Task objective:
Rewrite the items as a JSON list of strings, one string per line and no blank lines, from the line containing "Screen dimensions: 1193x626" through the end of the items. Leave out the pictures.

· · · · · · ·

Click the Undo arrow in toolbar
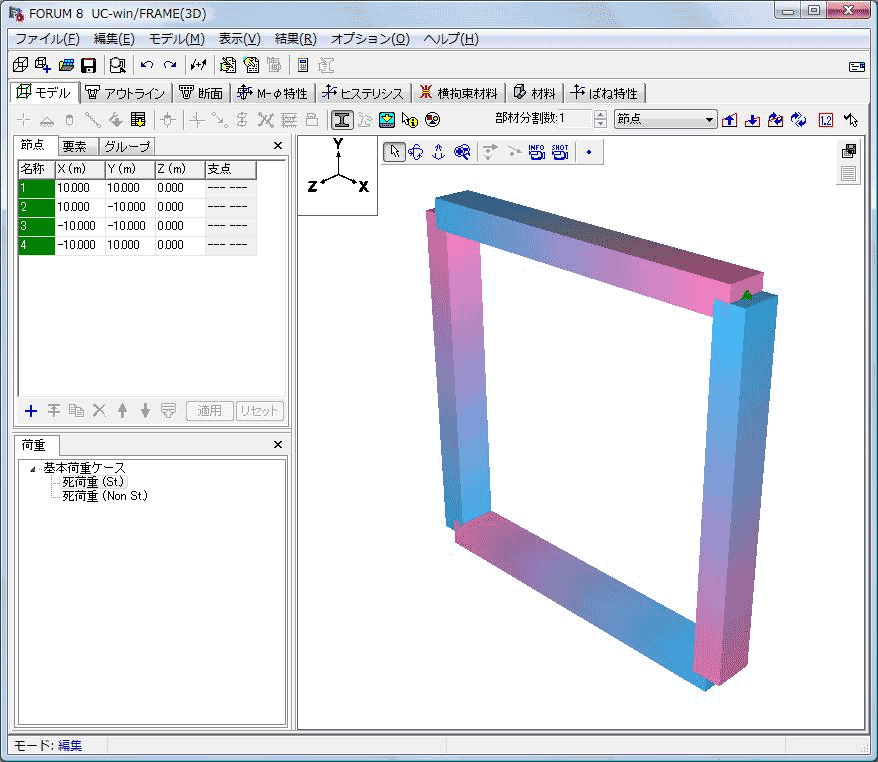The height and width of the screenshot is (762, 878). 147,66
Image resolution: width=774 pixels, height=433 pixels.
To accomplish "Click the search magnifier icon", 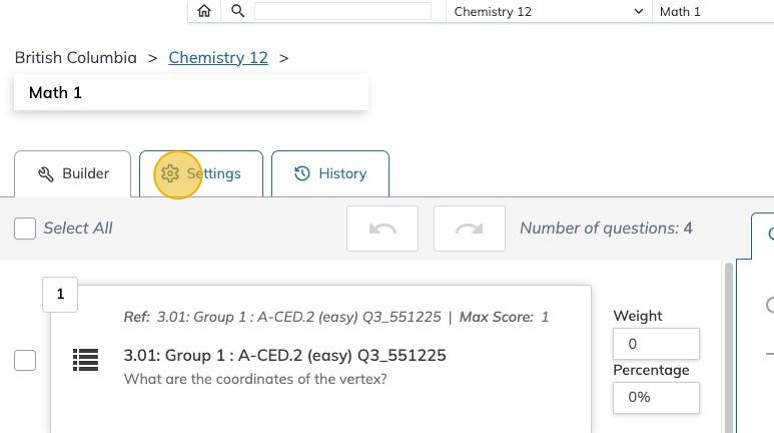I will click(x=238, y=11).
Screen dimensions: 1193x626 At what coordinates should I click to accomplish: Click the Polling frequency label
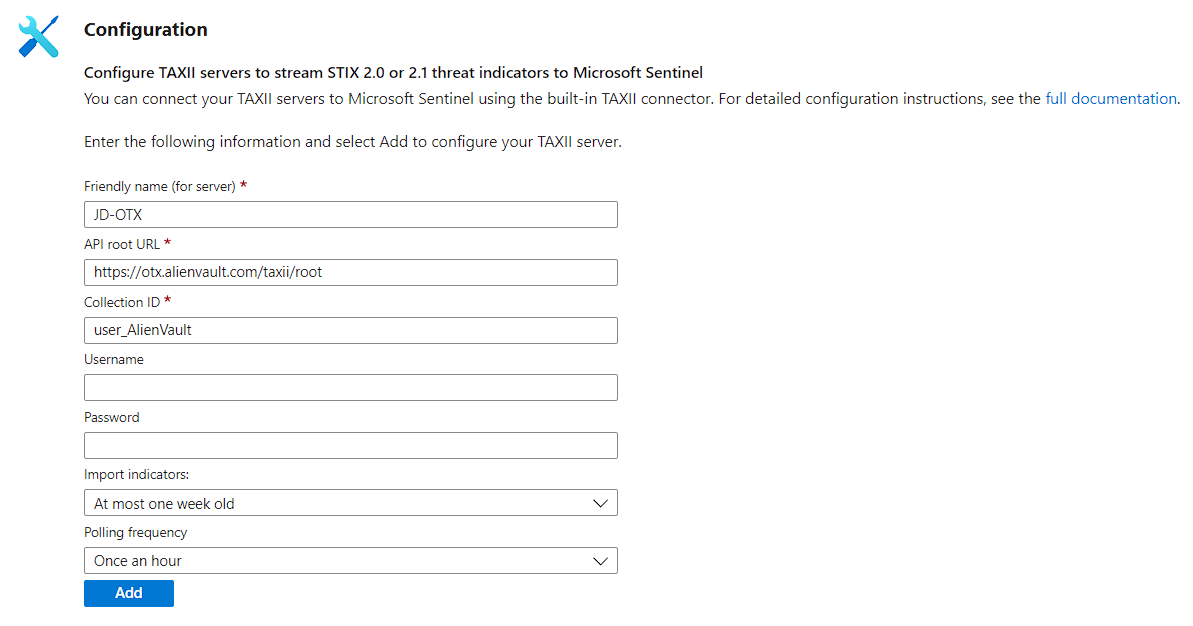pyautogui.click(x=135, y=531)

· · · · · · ·

Response to this task:
[
  "Screen dimensions: 1193x626 At what coordinates should I click to accomplish: Click the Polling frequency label",
  "pyautogui.click(x=135, y=531)"
]